[[ Available data open ]]

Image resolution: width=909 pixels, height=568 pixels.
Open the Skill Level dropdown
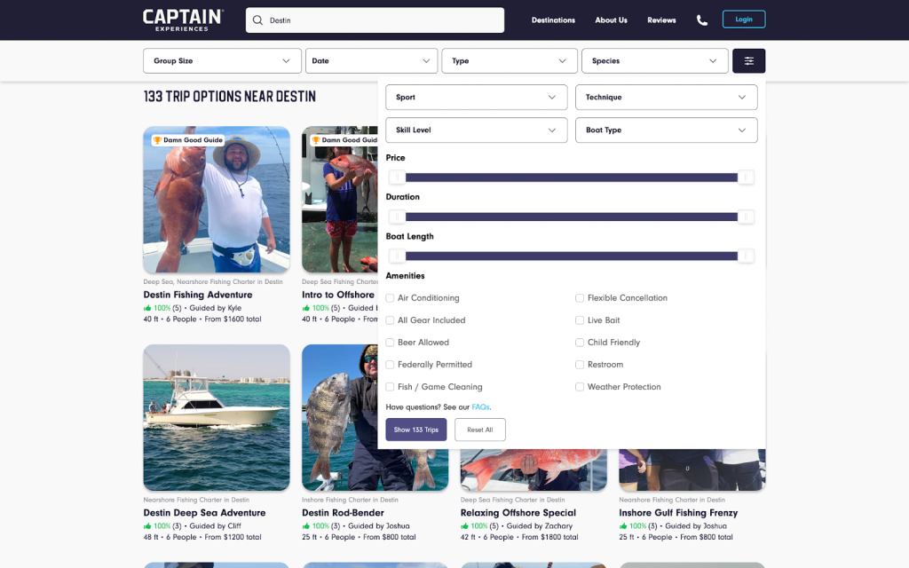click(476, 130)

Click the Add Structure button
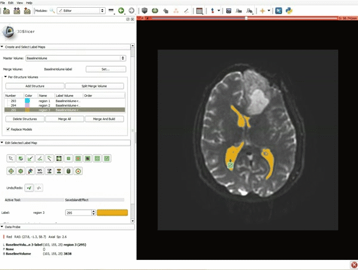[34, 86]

[[ Available data closed ]]

Task prompt
Transcribe the records word for word and include no pictures.

Answer area
Image resolution: width=909 pixels, height=568 pixels.
Open the Skill Level dropdown
click(476, 130)

Click the Add Structure button
[34, 86]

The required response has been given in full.